Publication year - 2013
Publication title -
journal of the european academy of dermatology and venereology
Language(s) - English
Resource type - Journals
SCImago Journal Rank - 1.655
H-Index - 107
eISSN - 1468-3083
pISSN - 0926-9959
DOI - 10.1111/j.1468-3083.2011.04367.x
Subject(s) - vitiligo , medicine , serology , autoantibody , thyroid peroxidase , dermatology , disease , population , thyroid disease , antibody , immunology , thyroid , environmental health
Background  Vitiligo is a common, idiopathic skin disorder characterized by depigmented skin due to the loss of cutaneous melanocytes. Several studies have reported the clinical and demographic characteristics of Indian vitiligo patients, however, none has characterized their antibody profiles. Objective  To establish the clinical, demographic and serological details of a population of vitiligo patients from Mumbai, India, and to evaluate the data for any associations between clinical presentations and the occurrence of antibody responses. Methods  Vitiligo patients ( n  =   79) were recruited to the study and their clinical and demographic details recorded. Serum antibodies, including those against melanocyte‐specific antigens, thyroid antigens and keratinocytes, were evaluated. Results  The prevalence of vitiligo was independent of sex, and non‐segmental vitiligo was the most common form of the disease occurring in 65% of the patients. Patients with segmental vitiligo (mean age = 14.4 ± 4.6 years) presented at a younger age than those with non‐segmental disease (mean age = 32.5 ± 17.8 years). Personal and family histories of other autoimmune diseases occurred in 3% and 8% of patients, respectively.

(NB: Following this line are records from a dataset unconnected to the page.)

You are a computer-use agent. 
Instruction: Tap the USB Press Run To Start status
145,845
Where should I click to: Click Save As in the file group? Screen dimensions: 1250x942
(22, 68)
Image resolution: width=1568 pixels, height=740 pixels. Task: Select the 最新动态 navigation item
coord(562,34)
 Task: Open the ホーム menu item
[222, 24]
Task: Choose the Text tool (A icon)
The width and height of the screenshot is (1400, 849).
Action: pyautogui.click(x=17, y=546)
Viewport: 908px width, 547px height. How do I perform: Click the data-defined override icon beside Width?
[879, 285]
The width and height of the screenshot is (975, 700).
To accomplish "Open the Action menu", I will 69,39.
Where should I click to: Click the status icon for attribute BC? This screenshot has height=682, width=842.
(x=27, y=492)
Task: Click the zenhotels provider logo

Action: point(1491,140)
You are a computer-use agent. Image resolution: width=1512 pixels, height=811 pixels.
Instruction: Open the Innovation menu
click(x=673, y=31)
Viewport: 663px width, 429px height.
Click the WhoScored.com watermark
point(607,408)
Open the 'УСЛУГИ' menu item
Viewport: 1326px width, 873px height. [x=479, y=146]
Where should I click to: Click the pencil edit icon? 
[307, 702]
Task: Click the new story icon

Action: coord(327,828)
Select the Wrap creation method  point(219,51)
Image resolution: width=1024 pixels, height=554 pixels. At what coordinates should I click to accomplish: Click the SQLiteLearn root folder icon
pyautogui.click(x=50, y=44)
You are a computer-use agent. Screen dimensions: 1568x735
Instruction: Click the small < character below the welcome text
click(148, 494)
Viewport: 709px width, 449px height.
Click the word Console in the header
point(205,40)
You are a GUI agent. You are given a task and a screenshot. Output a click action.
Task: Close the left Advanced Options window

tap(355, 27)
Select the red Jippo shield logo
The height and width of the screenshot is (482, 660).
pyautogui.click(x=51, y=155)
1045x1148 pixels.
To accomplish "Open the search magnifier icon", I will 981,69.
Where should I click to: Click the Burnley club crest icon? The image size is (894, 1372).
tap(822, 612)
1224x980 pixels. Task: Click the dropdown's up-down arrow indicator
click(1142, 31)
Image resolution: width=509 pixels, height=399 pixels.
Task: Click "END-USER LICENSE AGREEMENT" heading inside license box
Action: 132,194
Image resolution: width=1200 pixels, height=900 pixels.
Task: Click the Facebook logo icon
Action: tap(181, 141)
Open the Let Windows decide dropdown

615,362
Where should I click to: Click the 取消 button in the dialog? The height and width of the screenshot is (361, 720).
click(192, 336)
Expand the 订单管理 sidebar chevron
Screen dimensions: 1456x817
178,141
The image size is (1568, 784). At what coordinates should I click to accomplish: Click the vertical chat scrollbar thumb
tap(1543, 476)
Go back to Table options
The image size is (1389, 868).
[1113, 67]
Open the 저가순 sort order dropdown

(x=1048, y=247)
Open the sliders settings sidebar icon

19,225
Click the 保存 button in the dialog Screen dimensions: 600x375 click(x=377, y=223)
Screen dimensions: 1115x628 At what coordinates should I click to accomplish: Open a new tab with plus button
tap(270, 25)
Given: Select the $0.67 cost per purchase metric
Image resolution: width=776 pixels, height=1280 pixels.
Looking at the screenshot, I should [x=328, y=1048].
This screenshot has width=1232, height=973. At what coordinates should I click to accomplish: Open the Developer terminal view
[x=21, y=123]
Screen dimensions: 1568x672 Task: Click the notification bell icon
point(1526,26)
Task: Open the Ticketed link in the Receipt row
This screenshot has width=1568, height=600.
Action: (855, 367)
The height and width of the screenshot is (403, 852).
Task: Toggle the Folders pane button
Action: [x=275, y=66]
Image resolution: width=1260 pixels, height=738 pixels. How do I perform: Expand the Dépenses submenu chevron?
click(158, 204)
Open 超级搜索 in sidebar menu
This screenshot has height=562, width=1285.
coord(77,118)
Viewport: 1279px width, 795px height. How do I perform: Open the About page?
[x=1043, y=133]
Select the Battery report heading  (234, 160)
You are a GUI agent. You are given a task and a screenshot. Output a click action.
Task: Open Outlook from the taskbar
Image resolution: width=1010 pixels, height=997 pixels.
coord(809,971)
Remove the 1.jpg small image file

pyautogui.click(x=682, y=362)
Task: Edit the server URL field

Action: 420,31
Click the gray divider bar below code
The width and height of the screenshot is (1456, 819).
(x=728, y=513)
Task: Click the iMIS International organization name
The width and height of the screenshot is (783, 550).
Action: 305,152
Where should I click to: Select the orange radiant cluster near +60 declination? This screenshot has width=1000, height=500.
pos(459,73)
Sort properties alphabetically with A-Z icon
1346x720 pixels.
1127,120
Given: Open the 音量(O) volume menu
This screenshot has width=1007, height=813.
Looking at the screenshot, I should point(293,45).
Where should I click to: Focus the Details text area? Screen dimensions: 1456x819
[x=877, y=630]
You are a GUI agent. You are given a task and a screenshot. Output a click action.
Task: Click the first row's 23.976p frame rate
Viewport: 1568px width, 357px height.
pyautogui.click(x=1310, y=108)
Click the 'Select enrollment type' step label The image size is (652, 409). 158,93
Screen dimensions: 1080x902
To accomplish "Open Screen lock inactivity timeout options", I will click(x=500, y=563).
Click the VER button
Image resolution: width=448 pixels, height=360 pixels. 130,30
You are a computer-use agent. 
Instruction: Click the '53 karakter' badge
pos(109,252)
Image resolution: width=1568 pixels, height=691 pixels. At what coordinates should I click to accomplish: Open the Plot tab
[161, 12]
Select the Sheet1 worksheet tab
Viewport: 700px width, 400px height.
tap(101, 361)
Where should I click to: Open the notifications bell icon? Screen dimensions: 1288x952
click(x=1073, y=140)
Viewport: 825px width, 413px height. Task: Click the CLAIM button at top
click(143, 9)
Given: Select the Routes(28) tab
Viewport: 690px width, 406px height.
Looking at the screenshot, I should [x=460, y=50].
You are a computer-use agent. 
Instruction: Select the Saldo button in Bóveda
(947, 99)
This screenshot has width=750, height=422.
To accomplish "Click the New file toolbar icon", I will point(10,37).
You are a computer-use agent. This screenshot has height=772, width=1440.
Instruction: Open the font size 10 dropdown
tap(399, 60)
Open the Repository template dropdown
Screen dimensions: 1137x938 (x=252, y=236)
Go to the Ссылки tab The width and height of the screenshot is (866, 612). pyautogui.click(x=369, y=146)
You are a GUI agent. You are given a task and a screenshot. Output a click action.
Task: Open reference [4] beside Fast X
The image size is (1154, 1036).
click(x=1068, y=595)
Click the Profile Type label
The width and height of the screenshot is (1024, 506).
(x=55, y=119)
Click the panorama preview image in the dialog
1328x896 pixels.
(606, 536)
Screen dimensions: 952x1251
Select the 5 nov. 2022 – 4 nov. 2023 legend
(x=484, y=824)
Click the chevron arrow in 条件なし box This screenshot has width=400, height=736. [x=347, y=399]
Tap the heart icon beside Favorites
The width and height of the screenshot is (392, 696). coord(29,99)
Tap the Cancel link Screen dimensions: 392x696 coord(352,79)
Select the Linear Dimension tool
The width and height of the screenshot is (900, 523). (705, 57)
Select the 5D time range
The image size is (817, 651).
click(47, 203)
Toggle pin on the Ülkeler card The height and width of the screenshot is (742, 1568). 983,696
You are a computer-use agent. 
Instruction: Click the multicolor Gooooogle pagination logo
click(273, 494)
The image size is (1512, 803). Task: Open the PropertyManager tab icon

Antibodies were detected against tyrosinase, tyrosine hydroxylase, thyroid peroxidase, thyroglobulin and keratinocytes at frequencies of 11%, 22%, 18%, 24% and 27%, respectively. Overall, antibodies were more common in patients with non‐segmental vitiligo (50–67%) than in those with segmental disease (0–17%), and were detected more frequently in patients with shorter disease durations (<10 years). Conclusion  Our study provides novel information relative to the clinical details, demographic features and serological parameters of a population of vitiligo patients from Mumbai, India. Important distinctions from similar surveys conducted in European patients were evident such as an infrequency of family history, a low prevalence of clinical autoimmune disease, and an absence of particular antibody specificities. These differences may have a bearing on the pathogenesis and course of the disease in Indian patients.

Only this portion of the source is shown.